The protagonist is unnamed. As is the country. It could as easily be India
as Pakistan, New Delhi as Islamabad, Mumbai as Karachi. The story is told in
the form of a self-help book, a parody of the innumerable ‘How to’ books that
are so ubiquitous in bookshops today. And amazingly, Hamid manages to sustain a
second person narrative through the entire book, without disconcerting the
reader even a little bit. But what made the book for me, were nuggets of real
insights into what makes for success or failure in our nations today. “There
are forks on the road to wealth that have nothing to do with choice or desire
or effort, forks that have to do with chance, and in your case, the order of
your birth is one of these. Third means you are not heading back to the
village. Third means you are not working as a painter’s assistant. Third also
means you are not, like the fourth of you three surviving siblings, a tiny
skeleton in a small grave at the base of a tree,” or “Meeting the gaze of a
landlord has been a risky business in these parts for centuries, perhaps since
the beginning of history. Recently some men have begun to do it. But they have
beards and earn their keep in the seminaries.”
The story moves on predictably but interestingly. The protagonist joins
the buzzing beehive that the country is now, becomes an entrepreneur, falls in
love, keeps the love in abeyance, marries, befriends bureaucrats and
politicians, uses a little help from the local mafia along the way, reaches the
zenith and then slowly, inevitably begins the slide back down again. Yet
however much he falls, Rising Asia ensures he never falls back into that penury
from which he began. It is a narrative that despite the cruelty and occasional
crudity of poverty, struggle and strife, has a certain gentleness to it. There
is real love and tenderness, between parents and children, brother and sister,
boy and girl, even between estranged husband and wife.

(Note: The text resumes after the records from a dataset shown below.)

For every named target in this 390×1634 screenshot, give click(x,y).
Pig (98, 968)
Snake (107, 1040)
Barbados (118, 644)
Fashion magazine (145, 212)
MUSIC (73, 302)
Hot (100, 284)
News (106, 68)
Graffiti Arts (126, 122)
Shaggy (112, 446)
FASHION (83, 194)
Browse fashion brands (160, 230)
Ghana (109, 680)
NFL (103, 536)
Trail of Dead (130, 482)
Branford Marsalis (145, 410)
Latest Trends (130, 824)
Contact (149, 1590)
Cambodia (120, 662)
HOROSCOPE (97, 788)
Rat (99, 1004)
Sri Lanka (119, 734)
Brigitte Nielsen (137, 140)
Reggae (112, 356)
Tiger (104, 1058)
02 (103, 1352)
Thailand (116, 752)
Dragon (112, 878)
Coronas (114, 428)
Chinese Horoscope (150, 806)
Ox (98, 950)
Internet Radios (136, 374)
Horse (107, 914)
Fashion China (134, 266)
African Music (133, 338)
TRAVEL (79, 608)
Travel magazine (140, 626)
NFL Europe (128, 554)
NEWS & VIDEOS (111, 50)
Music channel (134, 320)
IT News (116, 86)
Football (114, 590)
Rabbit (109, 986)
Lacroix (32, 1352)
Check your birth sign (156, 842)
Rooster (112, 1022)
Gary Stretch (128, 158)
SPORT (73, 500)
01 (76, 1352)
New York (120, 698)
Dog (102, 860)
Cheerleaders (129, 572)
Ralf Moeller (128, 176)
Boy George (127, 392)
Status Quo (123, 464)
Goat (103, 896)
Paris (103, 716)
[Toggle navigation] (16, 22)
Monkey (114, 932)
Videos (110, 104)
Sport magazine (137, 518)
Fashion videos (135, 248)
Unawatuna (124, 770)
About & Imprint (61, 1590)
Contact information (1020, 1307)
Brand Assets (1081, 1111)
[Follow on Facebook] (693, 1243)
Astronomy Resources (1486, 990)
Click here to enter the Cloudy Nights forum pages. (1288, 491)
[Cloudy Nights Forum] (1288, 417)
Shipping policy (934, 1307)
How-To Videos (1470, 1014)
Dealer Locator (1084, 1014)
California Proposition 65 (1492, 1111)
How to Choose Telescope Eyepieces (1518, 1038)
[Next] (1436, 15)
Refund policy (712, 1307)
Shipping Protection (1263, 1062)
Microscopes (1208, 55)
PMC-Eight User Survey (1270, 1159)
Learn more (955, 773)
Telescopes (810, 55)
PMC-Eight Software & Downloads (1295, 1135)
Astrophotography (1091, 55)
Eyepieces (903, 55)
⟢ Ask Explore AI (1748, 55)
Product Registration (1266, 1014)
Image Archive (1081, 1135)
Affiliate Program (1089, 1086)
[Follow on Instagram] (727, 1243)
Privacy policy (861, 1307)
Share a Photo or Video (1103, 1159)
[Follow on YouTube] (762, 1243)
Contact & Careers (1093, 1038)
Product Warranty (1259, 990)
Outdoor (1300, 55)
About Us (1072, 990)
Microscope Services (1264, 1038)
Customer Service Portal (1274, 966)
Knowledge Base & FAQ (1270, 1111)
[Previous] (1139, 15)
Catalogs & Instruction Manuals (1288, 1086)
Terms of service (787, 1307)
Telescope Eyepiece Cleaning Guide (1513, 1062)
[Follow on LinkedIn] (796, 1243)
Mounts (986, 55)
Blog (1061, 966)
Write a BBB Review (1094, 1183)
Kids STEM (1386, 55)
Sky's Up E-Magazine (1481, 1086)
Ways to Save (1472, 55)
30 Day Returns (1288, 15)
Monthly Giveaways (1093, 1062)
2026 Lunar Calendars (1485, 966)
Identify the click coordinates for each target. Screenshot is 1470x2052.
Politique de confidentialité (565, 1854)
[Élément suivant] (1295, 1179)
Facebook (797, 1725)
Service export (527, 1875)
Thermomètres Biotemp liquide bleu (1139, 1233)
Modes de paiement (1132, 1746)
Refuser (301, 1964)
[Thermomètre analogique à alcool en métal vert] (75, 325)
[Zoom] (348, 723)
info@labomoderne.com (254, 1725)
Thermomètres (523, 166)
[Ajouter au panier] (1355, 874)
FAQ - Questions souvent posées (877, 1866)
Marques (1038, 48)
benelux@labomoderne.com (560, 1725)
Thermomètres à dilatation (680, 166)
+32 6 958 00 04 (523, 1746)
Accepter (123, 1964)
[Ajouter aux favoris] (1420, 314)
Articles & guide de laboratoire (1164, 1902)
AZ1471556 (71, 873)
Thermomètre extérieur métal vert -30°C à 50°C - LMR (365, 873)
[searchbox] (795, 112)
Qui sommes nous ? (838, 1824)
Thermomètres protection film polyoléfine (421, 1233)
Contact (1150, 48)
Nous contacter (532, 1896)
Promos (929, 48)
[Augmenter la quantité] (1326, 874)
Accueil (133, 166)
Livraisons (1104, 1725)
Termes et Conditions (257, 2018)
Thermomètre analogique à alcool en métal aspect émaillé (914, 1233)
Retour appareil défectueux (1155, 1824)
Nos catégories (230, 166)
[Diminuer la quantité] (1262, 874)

And that is where this book
irrevocably diverges from Adiga’s White Tiger. The brutality and abiding anger
of Balram Halwai is absent and so is the discomfort an average middle class
Indian felt while reading White Tiger. This is a gentler book. And that perhaps
is also the reason ‘How to Get Filthy Rich in Rising Asia’ won’t stay with me
as long as White Tiger did. It still is, however, a very good read.